Why do our young adults leave the church? I could give you four common reasons. Firstly many young adults find it difficult to accept the uncompromising stance of the church and the Bible. In a world where there seem to be no black or white but only grey, some young adults find it difficult to justify what they perceive as the lack of grace in the church. Secondly, many young adults are also coming to terms with their belief in Jesus. For many of them as they face real challenges of life, there is always a question of compromise, trust and faith. Sadly, the end result of these issues do cause guilt or shame or a pricked conscience.

Thirdly, some of our young adults realize that we actually have very little time for ourselves and our family. Gone were the days of the school and college world – where sleep was optional and they had time for anything. So we find many young adults today sleeping in or joining marathons or going on fa- mily trips on Sundays.
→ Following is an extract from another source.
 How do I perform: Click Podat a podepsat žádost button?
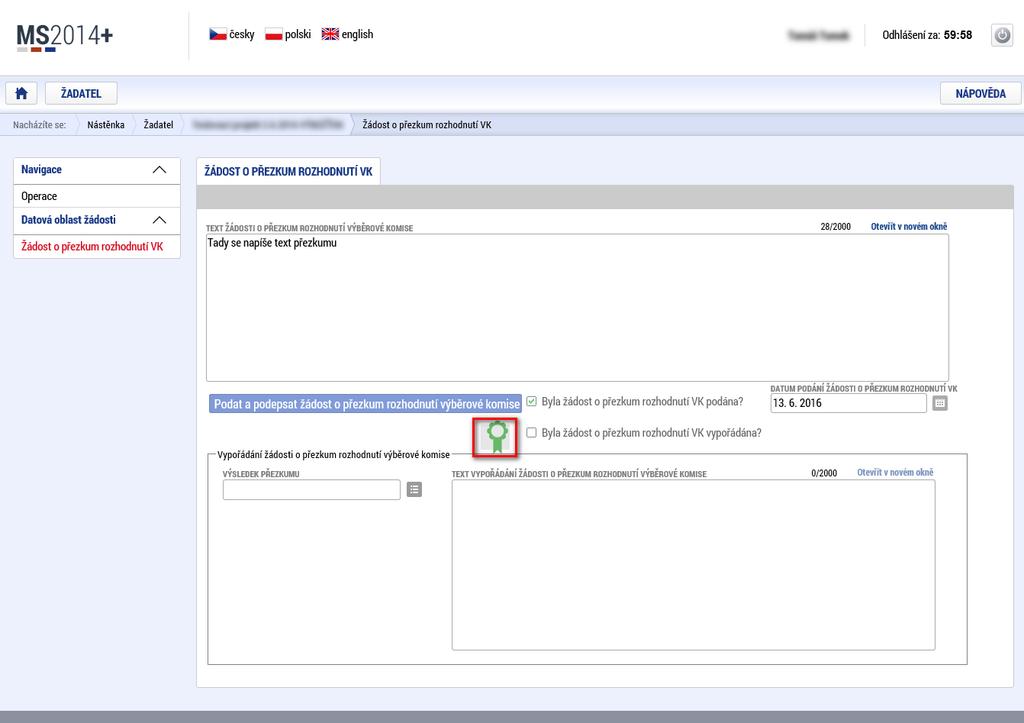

And finally, some of our young adults are just tired – either from their jobs, their family life or even their service in church which many have been actively doing most of their Christian lives.

Why church?

So what is the consequence of missing church? When I say missing church I do not mean missing Sunday service. Many young adults do not realize that the church is a body, a living organism. In church, we have communion with each other and God, we share our lives and we move through the working of the Holy Spirit. Once we break our fellowship, we lose out on all of these and truly, we have to fend on our own. Loneliness is not just being alone but also not being able to commune with each other in the body of Christ. Loneliness if not kept in check can finally deprive us of the life that our Father has given us through Jesus Christ. We do not realize that many of the questions we have are answered not verbally but through examples of others in the body of Christ.

I would want to be brave to say that this loneliness is one of the key struggles of our young adults. And this has caused many to leave the church. Like the invalid, we receive all these false remedies from worldly ways, thinking that those would actually help us find that closeness, friendships or fellowship we need in our lives. And we wait and wait and we wait, not knowing that without being in the body of Christ, without each other and the Sprit that moves, we do not live as how God has meant for us to live.

“Do you want to get well?”
The question we need to ask our missing young adults is this – do you want to get well? This is the same question our Lord asked the invalid. Do we want to believe that the Holy Spirit is really active in the body of Christ and will help us find fulfilment, communion and mission? You see, Jesus asks the same question but what we need is the same faith of the invalid. Not having used his legs all his life, he was really brave to actually try to stand up. And he did! Our Lord has given us the church, the body of Christ. Are we brave enough to trust him that in this body we find life?

On the part of the church though, we also have to recognize that many of our young adults really struggle to join the church. There are so many questions that need to be answered, doubts to be allayed, and hurts to be healed. Jesus brought the Sabbath to the invalid outside the temple. He gave him rest. Are we prepared to meet our young ones outside the church, using whatever resource, time and energy at it? Or are we like the Pharisees who think that our missing young adults can only find rest through our programs and activities in the church? One of the great challenges therefore, is to see that we can and must try to bring this rest to our members who have gone missing. How? Well, spending time with them would be a good start. And in this we try to bring the body of Christ to them instead of waiting for them to come to the church.

The invalid who was cured did finally make it into the temple by himself. He was asked who it was who healed him. Surely he went to the temple because he recognized that it was God who had healed him. Will this happen to our young adults too as we minister to them outside the walls of our church?